• [Stated problem]:
Recast every line of the material below as a Markdown table with the columns "Row" and "Line," numbering each row and skipping blank lines. Leave the pictures out of the table.

• [Materials provided]:

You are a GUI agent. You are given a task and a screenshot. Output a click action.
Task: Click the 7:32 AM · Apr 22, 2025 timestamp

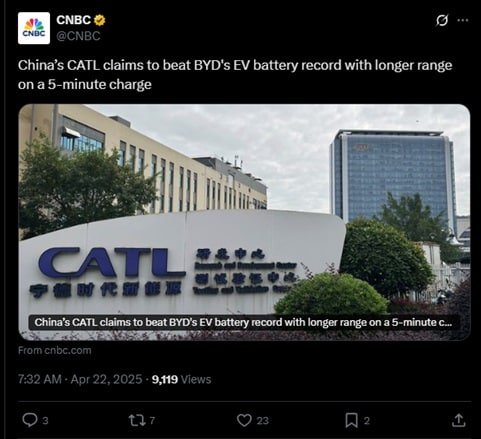[x=80, y=379]
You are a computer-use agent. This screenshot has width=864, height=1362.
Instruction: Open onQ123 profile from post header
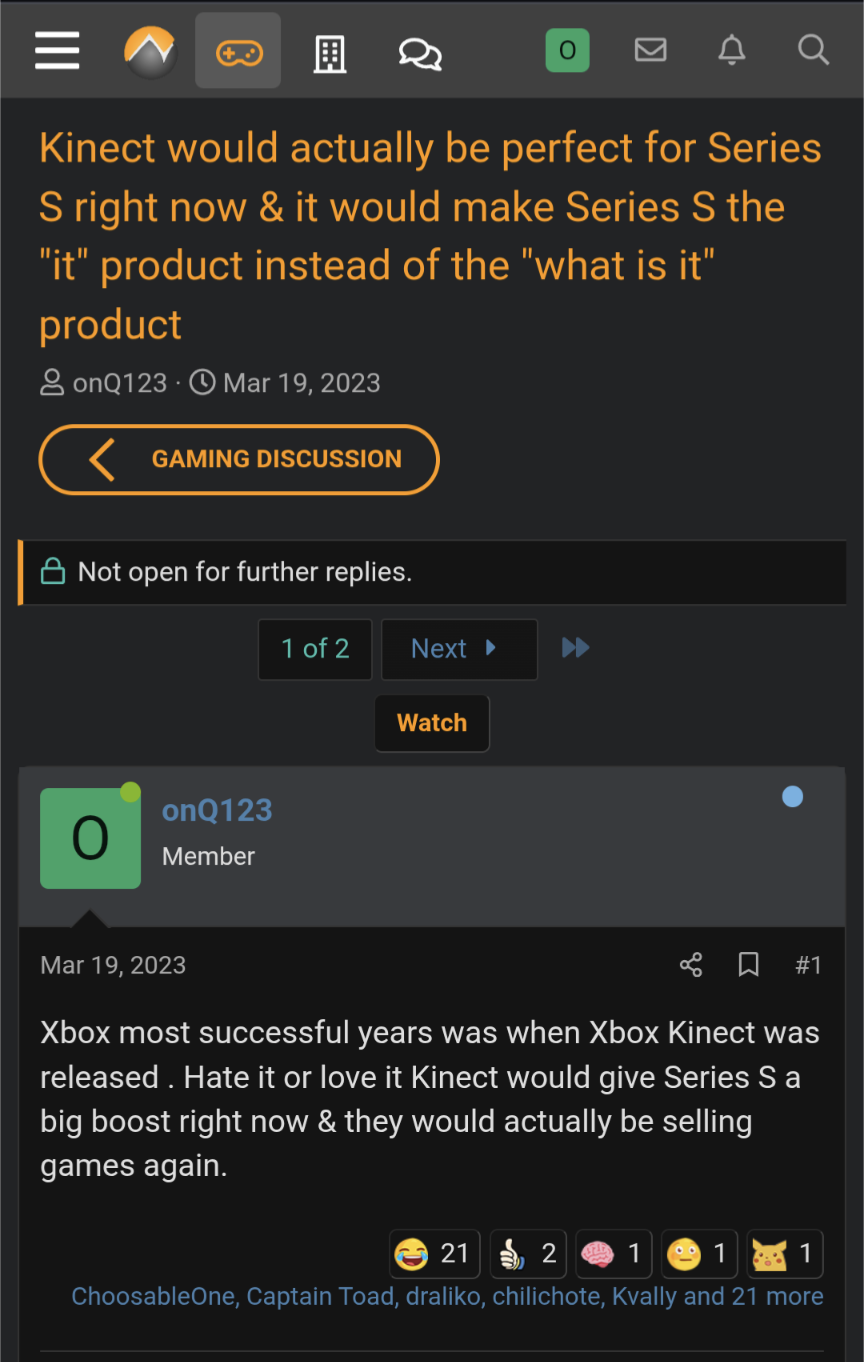coord(217,810)
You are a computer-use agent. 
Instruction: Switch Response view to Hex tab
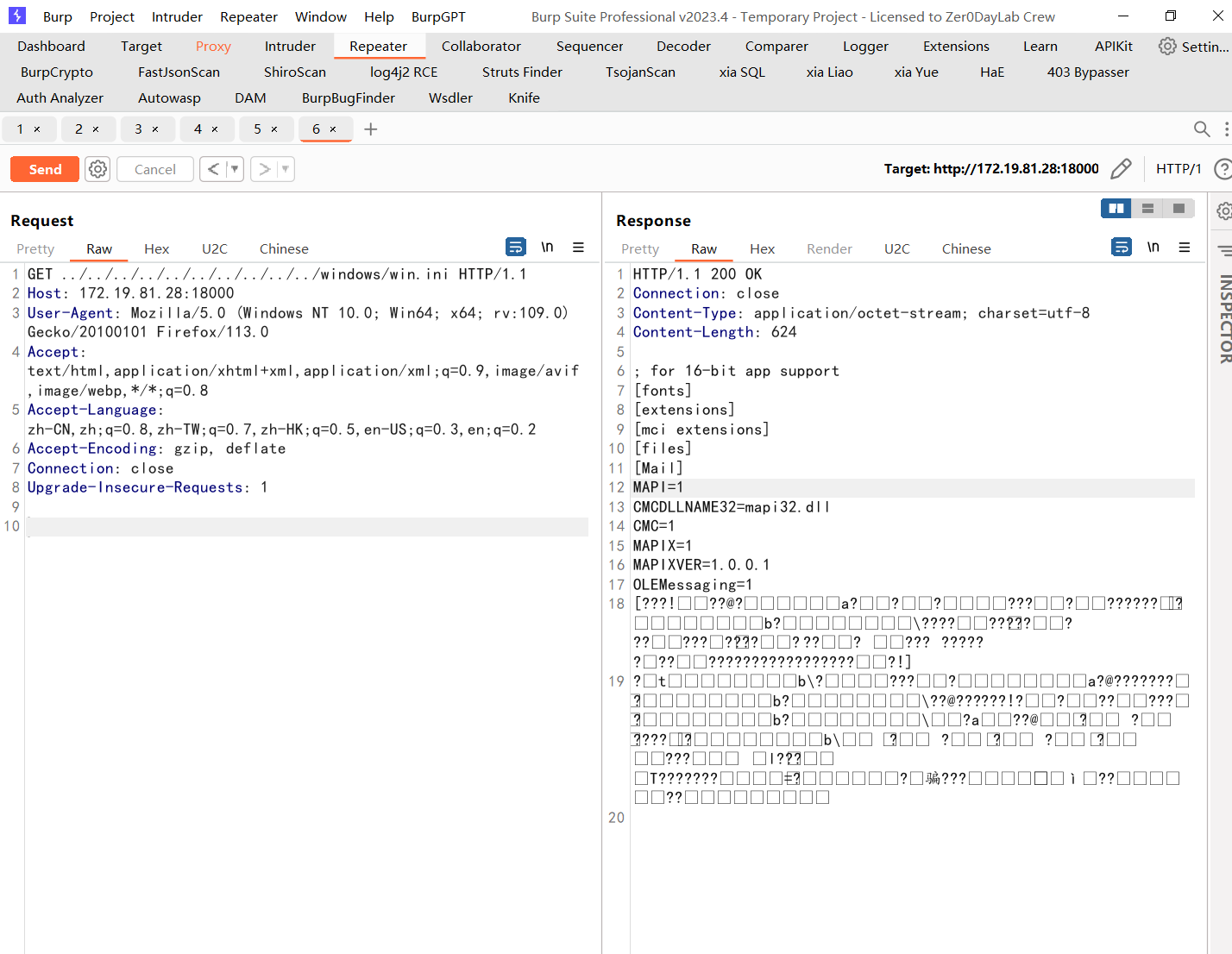tap(762, 249)
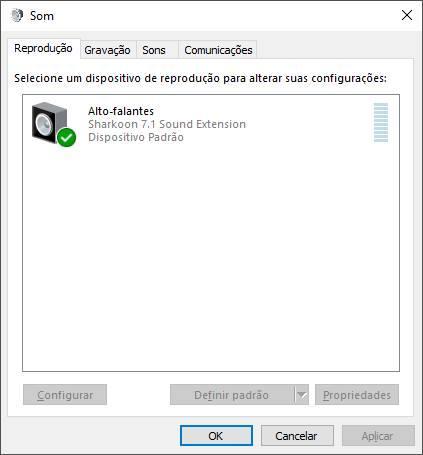Open the Propriedades button
The width and height of the screenshot is (423, 455).
(x=357, y=395)
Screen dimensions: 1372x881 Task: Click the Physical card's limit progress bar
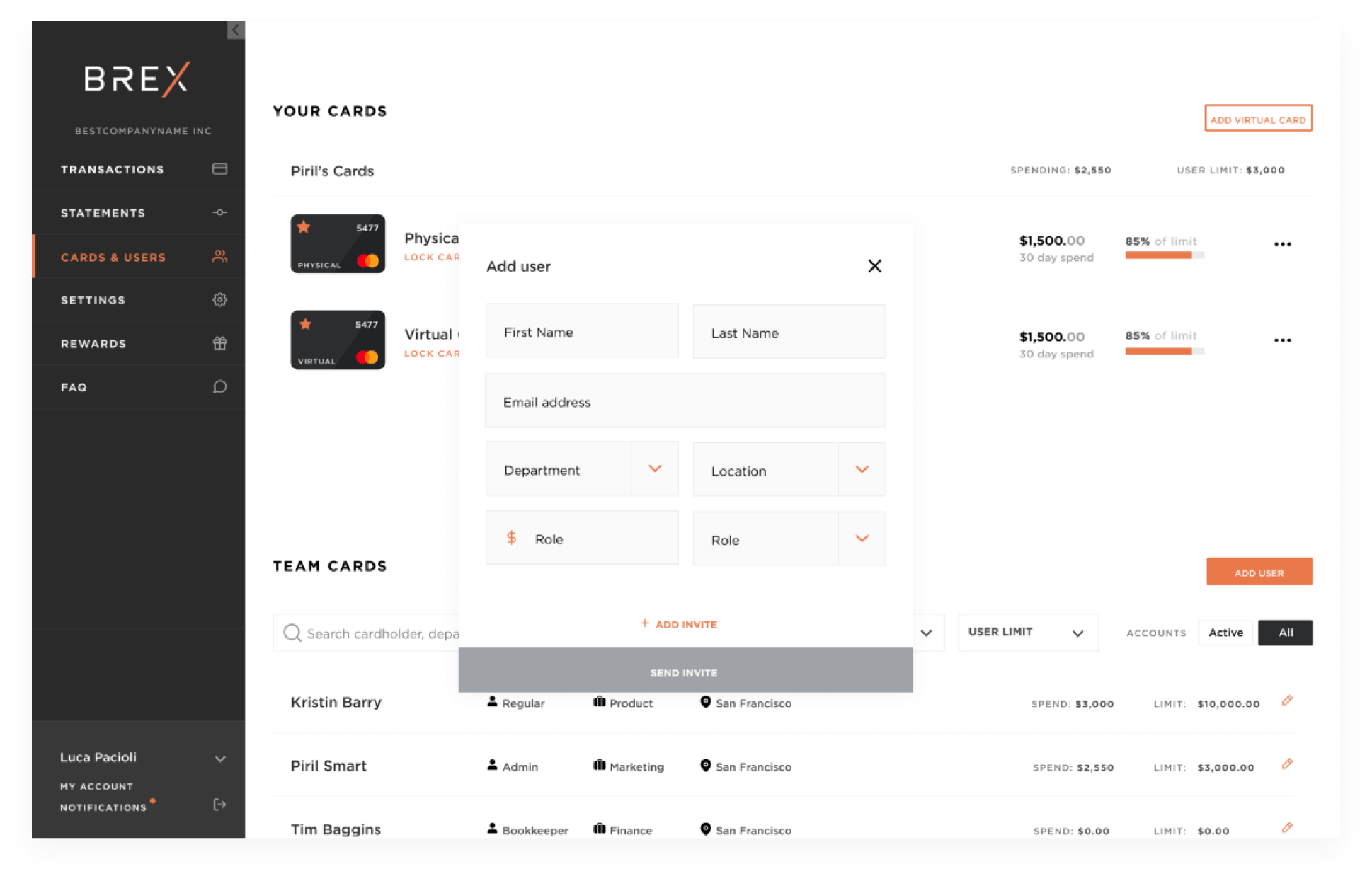[1164, 255]
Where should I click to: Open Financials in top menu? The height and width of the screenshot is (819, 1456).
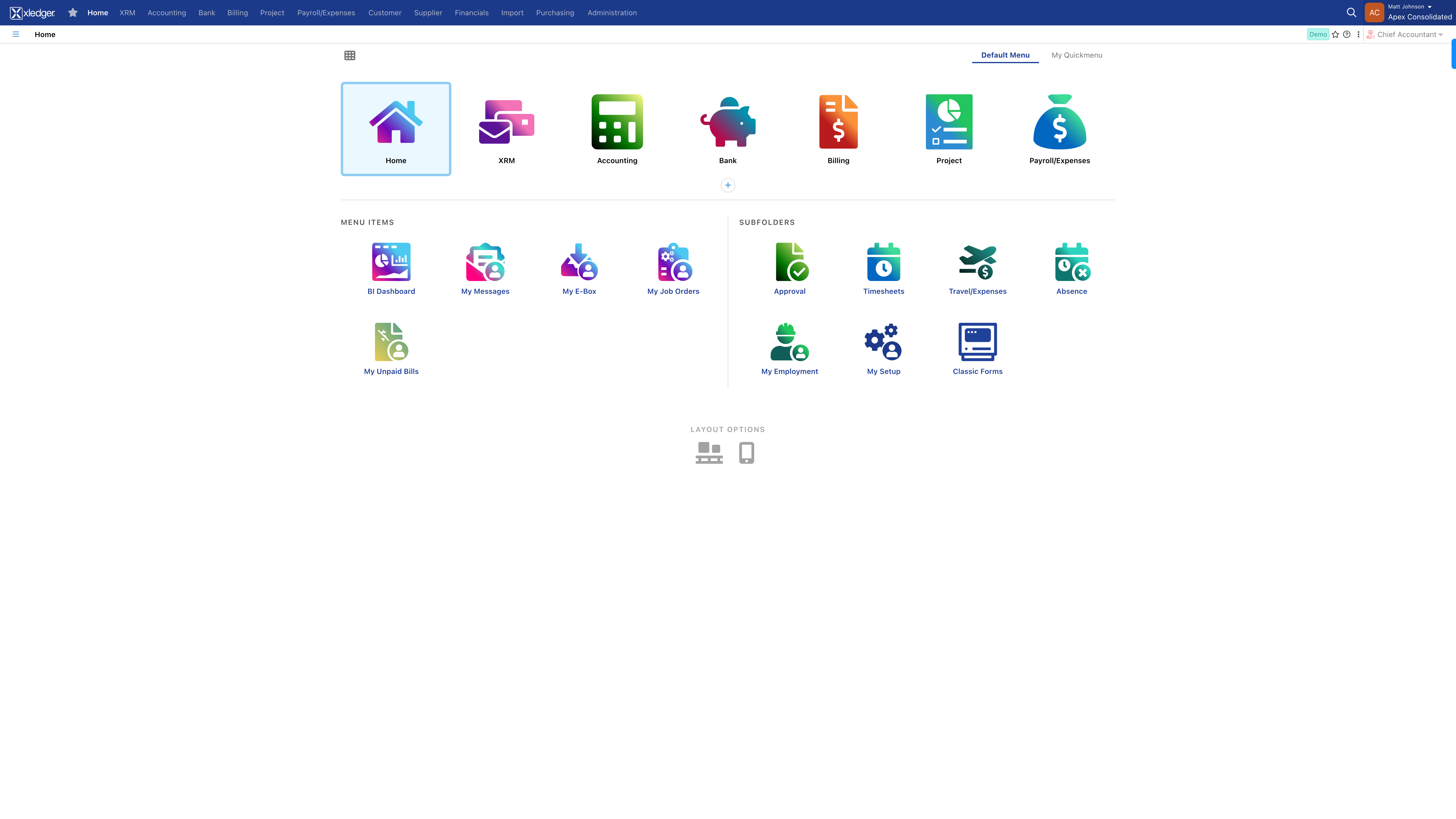pos(471,12)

• [Answer in full]:
| Row | Line |
|---|---|
| 1 | You are a GUI agent. You are given a task and a screenshot. Output a click action. |
| 2 | Task: Click the 7:32 AM · Apr 22, 2025 timestamp |
| 3 | [x=80, y=379] |
| 4 | You are a computer-use agent. This screenshot has width=864, height=1362. |
| 5 | Instruction: Open onQ123 profile from post header |
| 6 | coord(217,810) |
| 7 | You are a computer-use agent.  |
| 8 | Instruction: Switch Response view to Hex tab |
| 9 | tap(762, 249) |
| 10 | Open the Propriedades button |
| 11 | The width and height of the screenshot is (423, 455). |
| 12 | (x=357, y=395) |
| 13 | Screen dimensions: 1372x881 Task: Click the Physical card's limit progress bar |
| 14 | [1164, 255] |
| 15 | Where should I click to: Open Financials in top menu? The height and width of the screenshot is (819, 1456). |
| 16 | pos(471,12) |